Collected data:
============================================================
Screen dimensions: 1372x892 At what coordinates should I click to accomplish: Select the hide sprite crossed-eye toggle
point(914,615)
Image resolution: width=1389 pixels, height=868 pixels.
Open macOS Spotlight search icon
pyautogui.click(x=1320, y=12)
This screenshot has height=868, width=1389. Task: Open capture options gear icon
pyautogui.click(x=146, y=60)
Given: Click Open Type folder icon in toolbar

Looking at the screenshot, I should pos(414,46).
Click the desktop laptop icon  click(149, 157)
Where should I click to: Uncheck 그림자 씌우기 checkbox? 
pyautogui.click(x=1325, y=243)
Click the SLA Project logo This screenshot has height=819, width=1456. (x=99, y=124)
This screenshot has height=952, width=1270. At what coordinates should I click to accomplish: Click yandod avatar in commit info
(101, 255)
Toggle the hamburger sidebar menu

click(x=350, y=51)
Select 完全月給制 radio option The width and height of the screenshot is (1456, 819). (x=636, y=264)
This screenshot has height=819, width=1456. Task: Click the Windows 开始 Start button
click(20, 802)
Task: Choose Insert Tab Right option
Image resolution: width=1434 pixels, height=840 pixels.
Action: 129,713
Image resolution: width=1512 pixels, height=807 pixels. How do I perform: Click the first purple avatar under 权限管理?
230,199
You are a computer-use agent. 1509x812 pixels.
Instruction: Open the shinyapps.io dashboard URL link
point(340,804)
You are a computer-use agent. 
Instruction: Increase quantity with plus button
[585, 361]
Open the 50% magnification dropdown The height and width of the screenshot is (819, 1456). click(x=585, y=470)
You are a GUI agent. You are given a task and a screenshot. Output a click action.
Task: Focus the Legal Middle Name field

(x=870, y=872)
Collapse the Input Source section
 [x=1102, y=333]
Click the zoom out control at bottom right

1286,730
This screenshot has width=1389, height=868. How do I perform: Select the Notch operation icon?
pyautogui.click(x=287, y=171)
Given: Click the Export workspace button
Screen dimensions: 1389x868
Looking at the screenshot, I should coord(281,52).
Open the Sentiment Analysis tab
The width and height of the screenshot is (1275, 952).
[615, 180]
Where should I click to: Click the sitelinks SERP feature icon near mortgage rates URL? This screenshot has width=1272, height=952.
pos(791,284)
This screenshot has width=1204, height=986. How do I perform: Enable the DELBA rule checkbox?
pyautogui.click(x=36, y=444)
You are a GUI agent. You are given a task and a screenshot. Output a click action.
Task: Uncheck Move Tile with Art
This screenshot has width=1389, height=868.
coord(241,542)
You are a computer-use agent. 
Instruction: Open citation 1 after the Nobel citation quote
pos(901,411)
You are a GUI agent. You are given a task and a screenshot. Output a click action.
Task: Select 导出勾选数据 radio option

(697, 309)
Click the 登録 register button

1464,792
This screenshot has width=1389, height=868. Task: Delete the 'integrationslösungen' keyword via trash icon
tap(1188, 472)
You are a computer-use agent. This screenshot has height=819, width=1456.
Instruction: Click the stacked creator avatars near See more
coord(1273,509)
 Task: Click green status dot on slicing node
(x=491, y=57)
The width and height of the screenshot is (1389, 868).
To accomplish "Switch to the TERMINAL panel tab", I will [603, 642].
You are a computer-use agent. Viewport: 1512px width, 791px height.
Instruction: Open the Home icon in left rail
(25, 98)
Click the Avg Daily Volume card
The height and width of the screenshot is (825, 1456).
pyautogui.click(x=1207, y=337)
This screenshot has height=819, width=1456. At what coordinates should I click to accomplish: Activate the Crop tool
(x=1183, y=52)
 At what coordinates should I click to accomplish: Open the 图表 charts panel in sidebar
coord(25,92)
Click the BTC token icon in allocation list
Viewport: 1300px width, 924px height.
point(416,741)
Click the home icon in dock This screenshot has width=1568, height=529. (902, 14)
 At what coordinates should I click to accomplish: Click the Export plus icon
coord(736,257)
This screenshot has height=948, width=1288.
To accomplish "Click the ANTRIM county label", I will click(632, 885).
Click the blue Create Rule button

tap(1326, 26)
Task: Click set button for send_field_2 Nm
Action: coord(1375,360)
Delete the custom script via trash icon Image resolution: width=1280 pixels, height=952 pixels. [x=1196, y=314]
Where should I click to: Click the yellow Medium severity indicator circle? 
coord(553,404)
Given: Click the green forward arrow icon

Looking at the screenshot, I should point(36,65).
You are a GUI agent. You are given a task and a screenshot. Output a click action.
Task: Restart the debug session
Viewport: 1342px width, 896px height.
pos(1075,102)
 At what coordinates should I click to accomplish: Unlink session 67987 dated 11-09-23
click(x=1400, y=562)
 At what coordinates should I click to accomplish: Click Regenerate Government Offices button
============================================================
Only the lines from the one containing "The height and width of the screenshot is (825, 1456)." through the last line of the records above are to be reproduced, exactly and with both ends included.

*Output*
The height and width of the screenshot is (825, 1456).
pyautogui.click(x=1207, y=337)
This screenshot has height=819, width=1456. At what coordinates should I click to accomplish: Activate the Crop tool
(x=1183, y=52)
 At what coordinates should I click to accomplish: Open the 图表 charts panel in sidebar
coord(25,92)
Click the BTC token icon in allocation list
Viewport: 1300px width, 924px height.
point(416,741)
Click the home icon in dock This screenshot has width=1568, height=529. (902, 14)
 At what coordinates should I click to accomplish: Click the Export plus icon
coord(736,257)
This screenshot has height=948, width=1288.
To accomplish "Click the ANTRIM county label", I will click(632, 885).
Click the blue Create Rule button

tap(1326, 26)
Task: Click set button for send_field_2 Nm
Action: coord(1375,360)
Delete the custom script via trash icon Image resolution: width=1280 pixels, height=952 pixels. [x=1196, y=314]
Where should I click to: Click the yellow Medium severity indicator circle? 
coord(553,404)
Given: Click the green forward arrow icon

Looking at the screenshot, I should point(36,65).
You are a GUI agent. You are given a task and a screenshot. Output a click action.
Task: Restart the debug session
Viewport: 1342px width, 896px height.
pos(1075,102)
 At what coordinates should I click to accomplish: Unlink session 67987 dated 11-09-23
click(x=1400, y=562)
 At what coordinates should I click to accomplish: Click Regenerate Government Offices button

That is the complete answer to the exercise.